Task details →
The response must be the exact lines from the one that contains "Screen dimensions: 1200x837" through the end of the material, with no pictures and no additional lines.

=== Section Start ===

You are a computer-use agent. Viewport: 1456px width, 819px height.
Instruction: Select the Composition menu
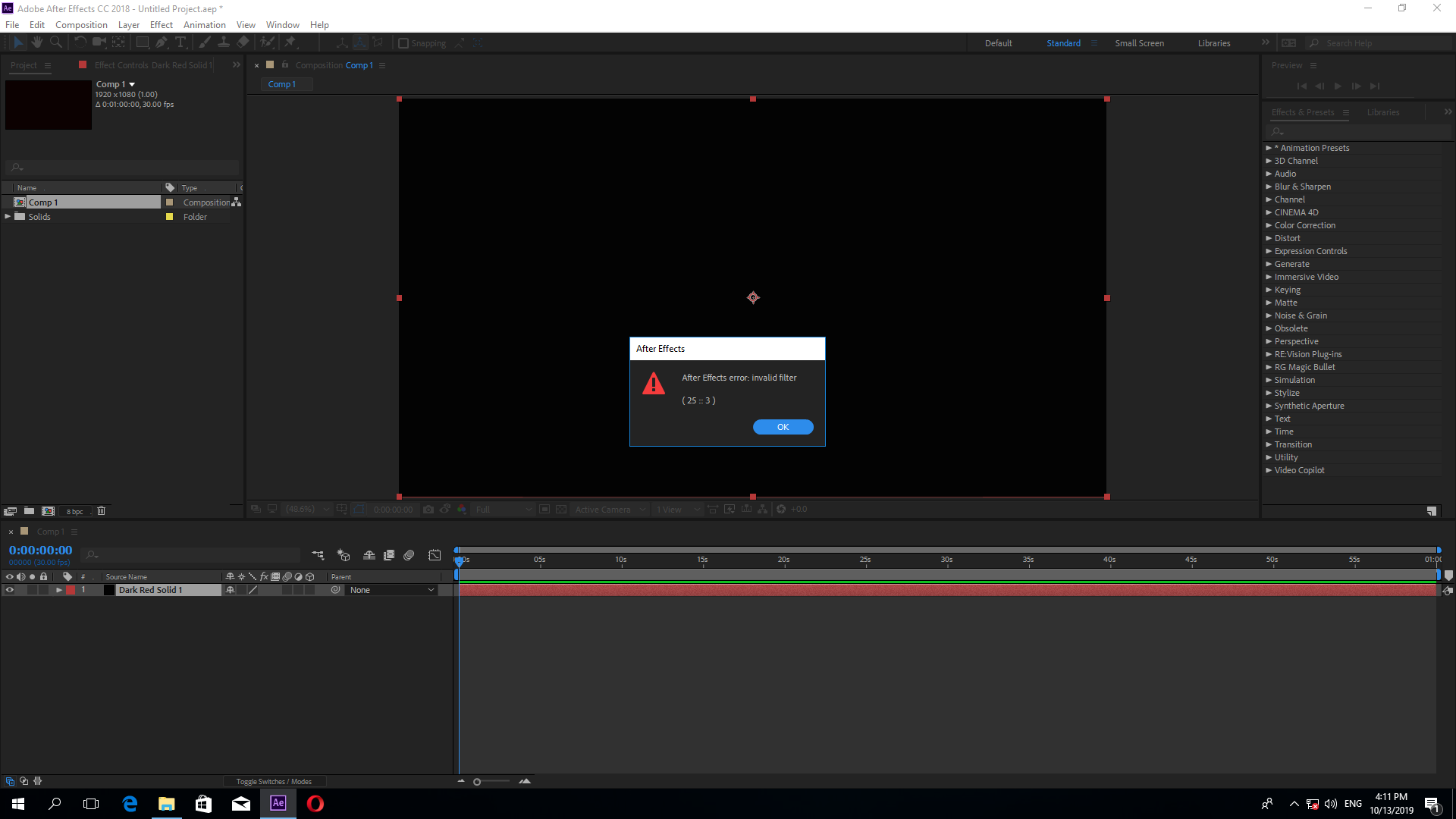[x=81, y=24]
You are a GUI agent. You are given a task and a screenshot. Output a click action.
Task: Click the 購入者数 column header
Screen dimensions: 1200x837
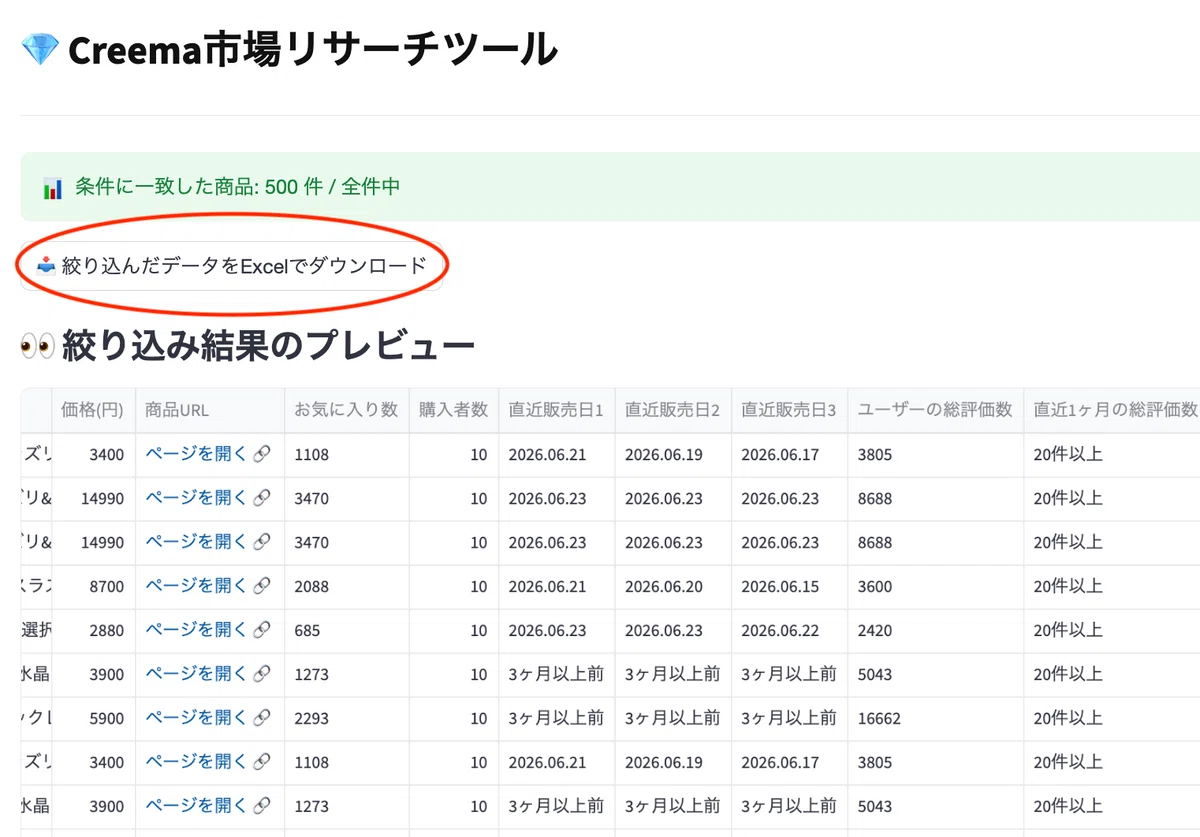pos(453,410)
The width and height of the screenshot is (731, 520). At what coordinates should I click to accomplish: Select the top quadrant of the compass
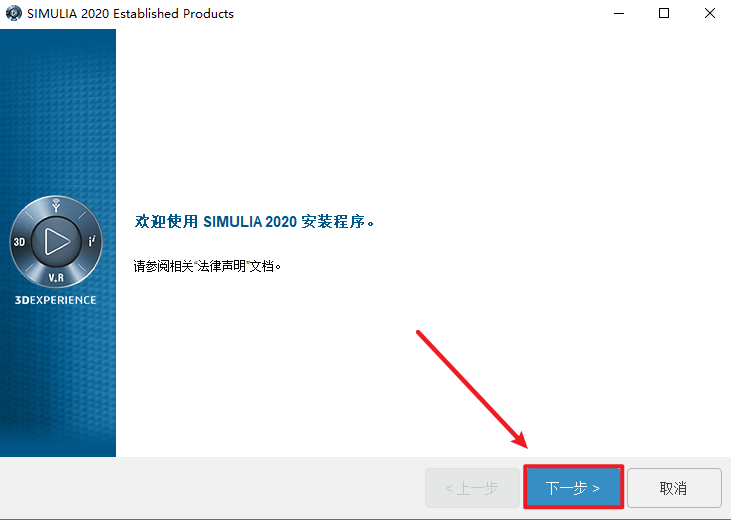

=== Section End ===

Finished exercise →
Screen dimensions: 1200x837
pos(453,410)
The width and height of the screenshot is (731, 520). At what coordinates should I click to accomplish: Select the top quadrant of the compass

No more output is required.